Intriguée, je plonge la main dans la rivière pour en extirper l’objet,  mais mon pied incertain glisse sur la mousse du bord, et je me retrouve clapotante au milieu de l’eau, libérant dans l’instant le bouchon de poissons impatients et ma trouvaille qui file en se cognant aux cailloux verts et bruns.

Je suis restée assise longtemps et mouillée sur l’ourlet de la rivière. Je n’avais pas de feuillages au front, juste une algue qui y gluait. Bien plus tard, en aval, et sans le sien, j'ai rattrapé l'objet, m'en suis laissée apprivoiser et m'en suis trouvée repue, tant, que j'en vomis parfois de l'eau dans l'A, de celle qui fuit si vite qu'elle parait immobile.

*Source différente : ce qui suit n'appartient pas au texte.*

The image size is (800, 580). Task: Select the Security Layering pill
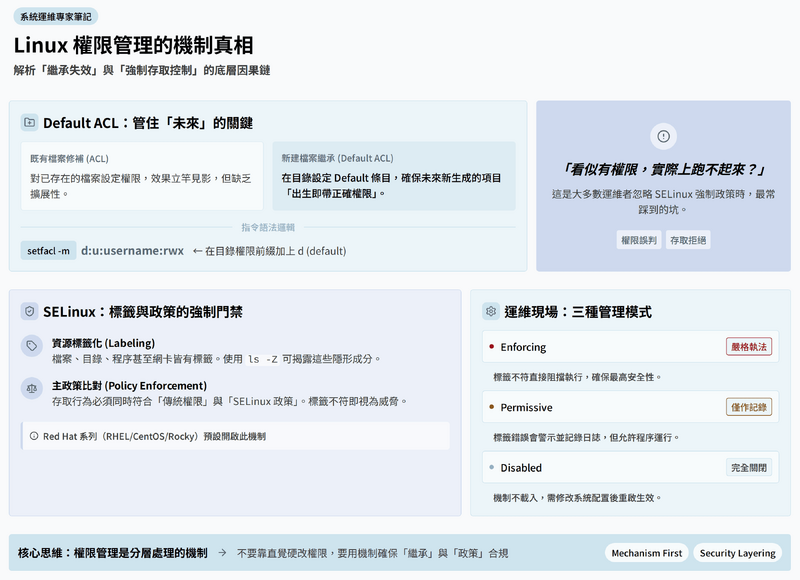(x=737, y=553)
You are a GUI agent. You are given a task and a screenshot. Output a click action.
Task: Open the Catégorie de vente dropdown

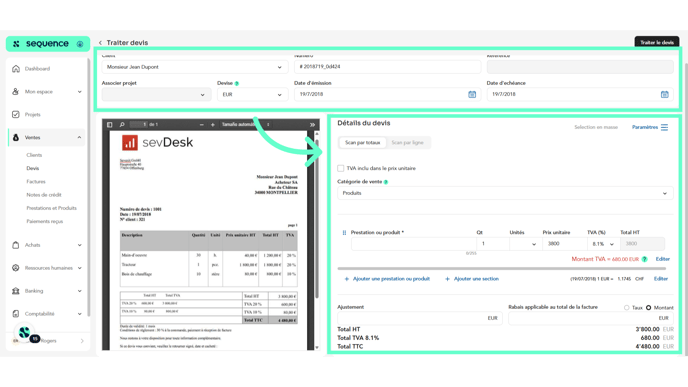pyautogui.click(x=505, y=193)
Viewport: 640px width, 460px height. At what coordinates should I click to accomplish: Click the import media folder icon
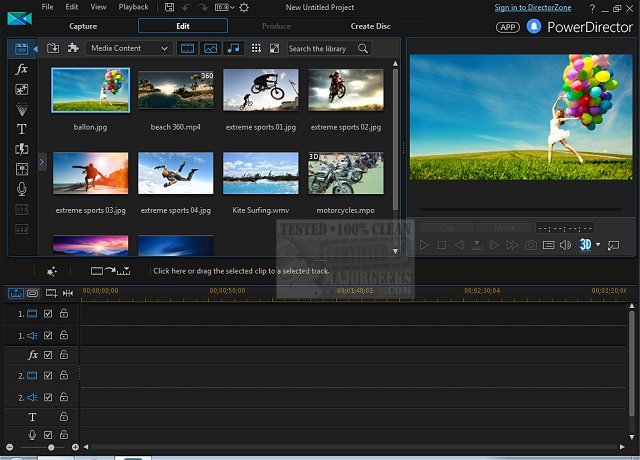point(53,48)
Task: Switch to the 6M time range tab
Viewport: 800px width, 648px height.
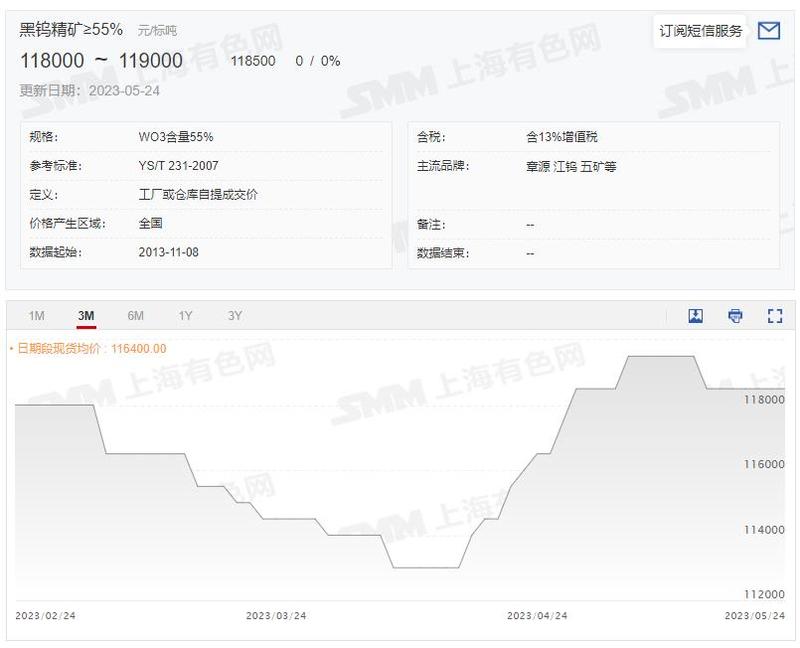Action: tap(134, 315)
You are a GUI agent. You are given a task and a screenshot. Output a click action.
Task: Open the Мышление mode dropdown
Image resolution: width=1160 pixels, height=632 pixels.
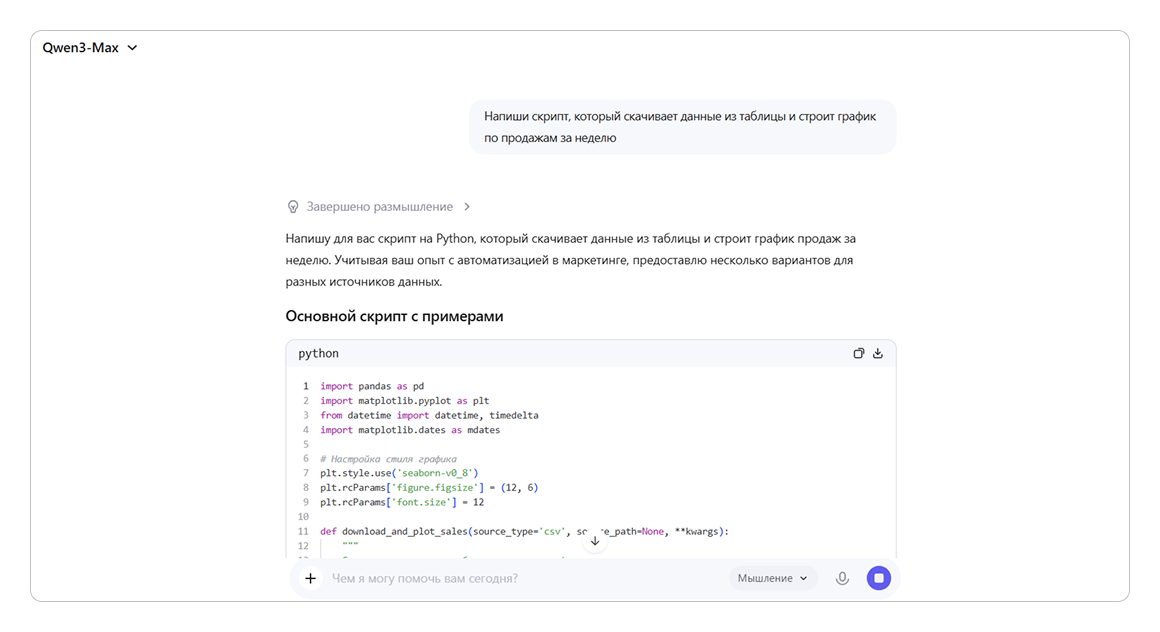click(772, 578)
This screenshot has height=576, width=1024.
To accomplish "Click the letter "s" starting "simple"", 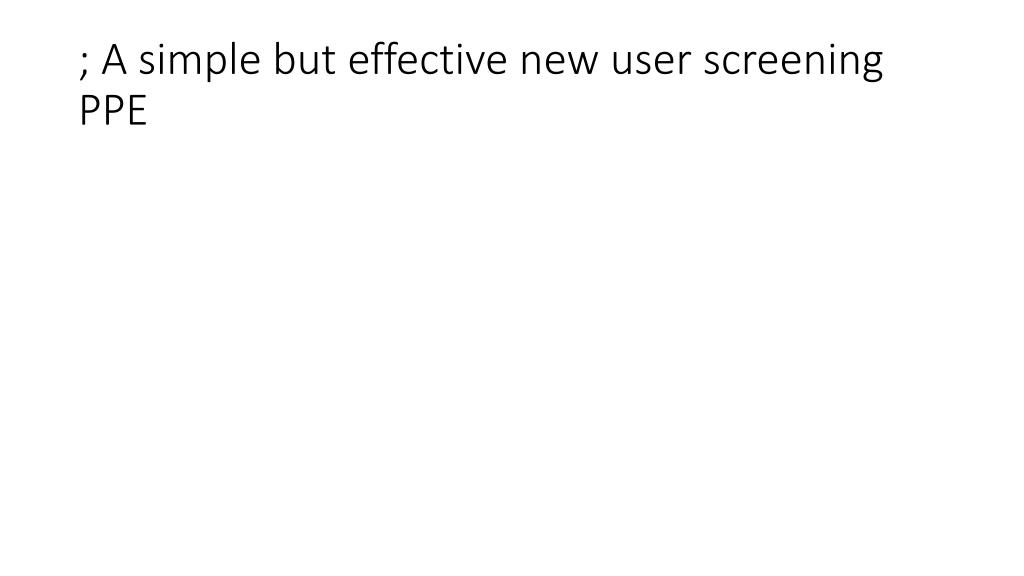I will [147, 63].
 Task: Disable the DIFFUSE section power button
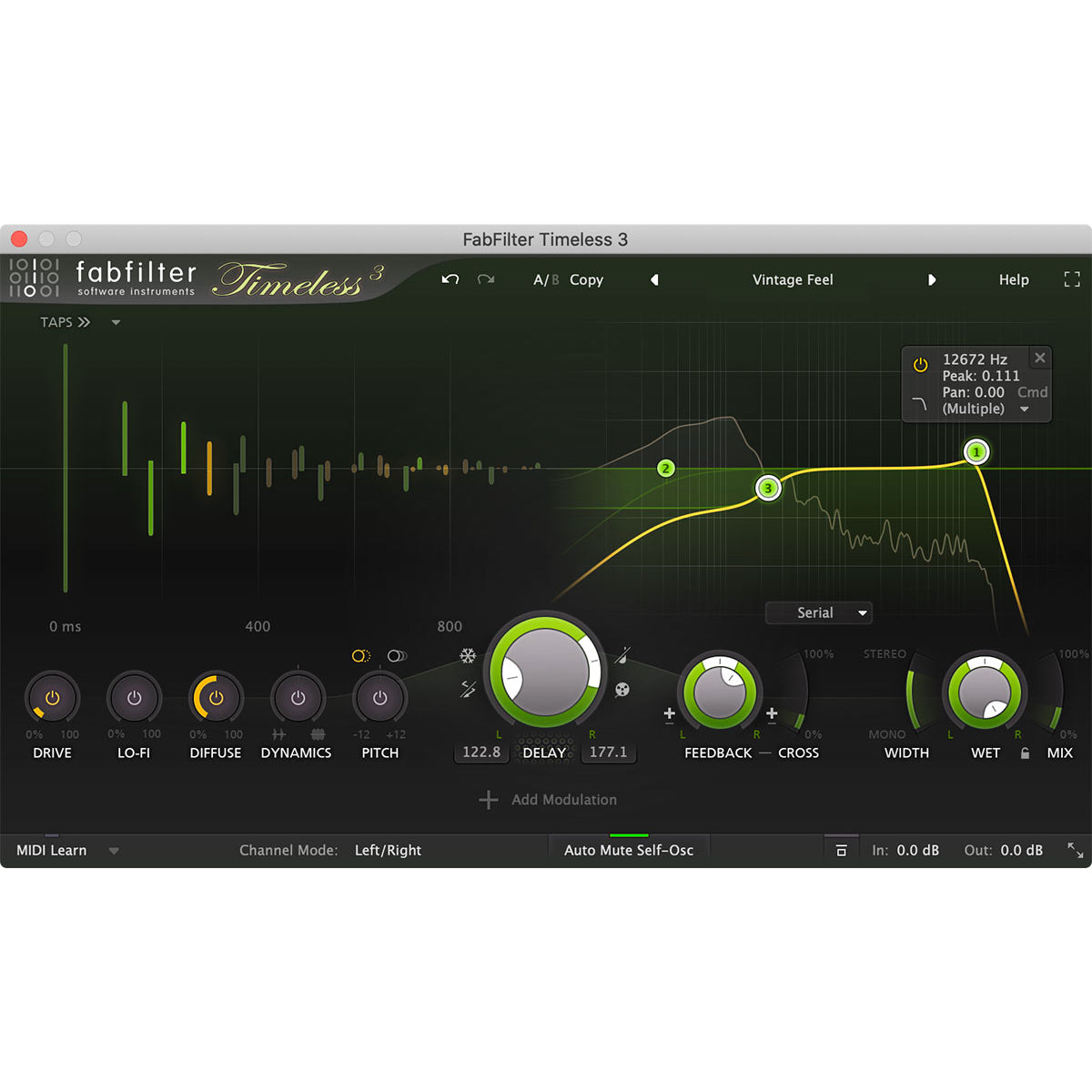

Ce jour couleur d'Azerty, je l'ai gravé sur mon banc de bois de trois double V qui font comme des oiseaux triplés, s'envolant sans battre de l'aile vers un ciel si multiple qu'on croit qu'il n'en fait qu'un.
Pourtant  j’attends toujours que ma Reine Blanche, que depuis j’appelle Alice, me parle d’un jour comme un oiseau sur la plus haute branche.